L’Agence du médicament se réunit en secret et la dérégulation du remboursement des médicaments est établie dans la plus grande opacité. Un grand labo ne cache d’ailleurs pas qu’il s’appuie sur un rapport « KOUCHNER »,(SPISZER). Autre argument de la droite afin de justifier le trou de la Sécurité Sociale, est la fraude à la prescription de la part des médecins. Les médecins délivreraient des médicaments qui ne correspondraient pas aux pathologies des malades ? Et par ce biais des médicaments seraient envoyés en Afrique via les ONG. Ces abus ne concernent que 0,1 % du système de fraude mis en place avec la complicité des médecins peu scrupuleux. Des systèmes mafieux ont été mis en place et ont envahi la santé publique,l’exemple le plus marquant est le VIAGRA sur internet ! Et l’on n’a jamais vu quelqu’un autour de soi avaler des médicaments par pur plaisir. Au contraire des personnes âgées sont effarées devant les médicaments qui leurs sont prescrits, suivant leurs maux.
La fraude est surtout encouragée,par la mise en place de la T2A ou encore la tarification à l’activité ,qui a encouragé des abus et des dérives inflationnistes notamment de la part des cliniques privées.

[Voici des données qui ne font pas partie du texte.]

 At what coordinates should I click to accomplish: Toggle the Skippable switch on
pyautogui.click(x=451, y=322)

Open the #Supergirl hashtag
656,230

La encore dans ce domaine l’opacité et la complexité des modalités techniques de mise en œuvre de la tarification à l’activité a engendré des surfacturations. ( La fraude s’élève à 50 millions d’euros).
Autres grandes découvertes de la droite s’attaquer aux bénéficiaires du RMI,CMU,et API et pour ouvrir droit aux prestations, à une « évaluation forfaitaire des éléments du train de vie »(auto,moto,valeur locative du ou des biens immobiliers détenus ou mis à disposition,les avantages en nature ou espèces servis par des tiers,la fréquence et le coût des voyages à l’étranger,etc..)

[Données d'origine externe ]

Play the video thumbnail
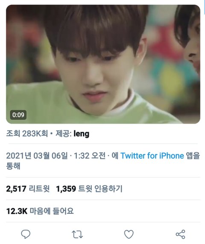The width and height of the screenshot is (205, 244). click(x=103, y=64)
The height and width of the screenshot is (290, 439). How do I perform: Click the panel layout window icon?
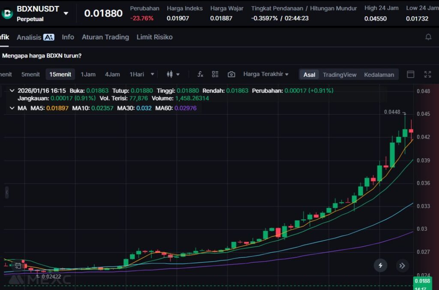tap(410, 74)
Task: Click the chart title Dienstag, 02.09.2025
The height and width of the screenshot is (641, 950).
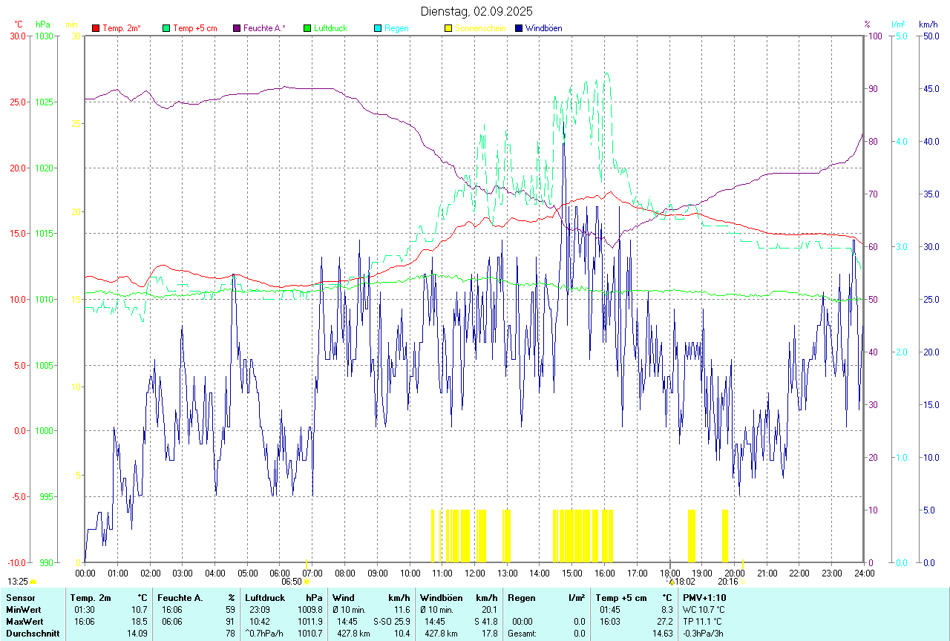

Le ministre de la santé met en place un comité de lutte contre les fraudes sans en connaître les tenants et les aboutissants,ni avancer des données précises sur le sujet. Les projecteurs braqués sur les abus permet de faire passer au second plan le forfait hospitalier à 16 euros,et la franchise de 18 euros sur les actes de plus de 91 euros. Se gardant bien de dénoncer la dette de l’Etat de 14 milliards d’euros envers la Sécurité Sociale et ce malgré la me surette de 160 millions d’euros reversés à la Sécu au titre des frais financiers occasionnés par les emprunts qu’elle doit faire.

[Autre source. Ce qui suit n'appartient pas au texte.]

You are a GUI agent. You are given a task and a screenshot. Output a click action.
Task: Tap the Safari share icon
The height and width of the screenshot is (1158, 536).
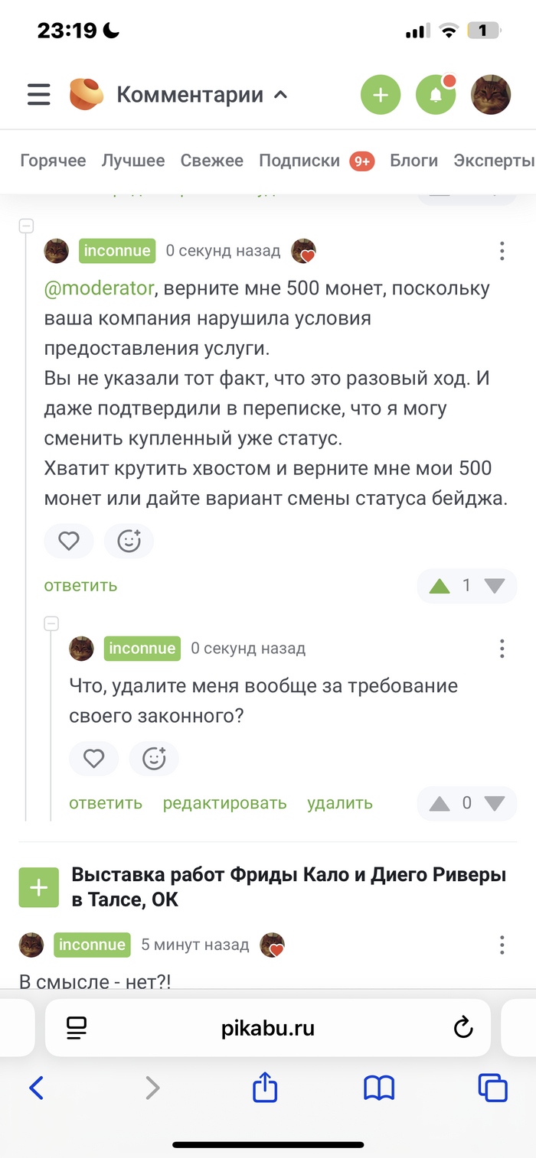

Un mot sur les hôpitaux et les maisons de retraites. Propos entendus en séance de conseil municipal de Joigny : « Autrefois les Maisons de retraites et les hôpitaux étaient assistés par des religieuses. Aujourd’hui,une femme qui accouche a droit à un médecin,une sage-femme,bref tout un panel de professionnels de santé. Il faut en accepter le prix à payer ». Oui, sauf qu’à Joigny,l’ancien médecin-chef de l’hôpital,et un médecin ayant exercé en clinique ouverte dans l’enceinte de l’hôpital se sont fait soigner ailleurs qu’à Joigny.
Quant aux maisons de retraites, le prix à payer est tel que les plus défavorisés ne peuvent y songer. A Joigny, le choix s’établit entre l’ex- maison des Polytechniciens et le Hameau retraite dépendant de l’hôpital. Les créations, ces dernières années, ont eu lieu dans le privé avec un coût d’accès prohibitif. Le libéralisme s’est engouffré dans ce créneau porteur. Suite aux incendies, un peu partout en France,une structure, hautement contestable, vient de fermer à VILLEVALIER,sur décision du Préfet Tallec. L’accueil des personnes âgées est inégal dans le département. Une structure, de 120 lits, doit ouvrir à Joigny augmentant les capacités d’accueil des retraités, en maisons de retraites,sans que le financement global soit connu,en séance du conseil municipal,l’opacité règne également dans ce domaine,même après la visite de la ministre.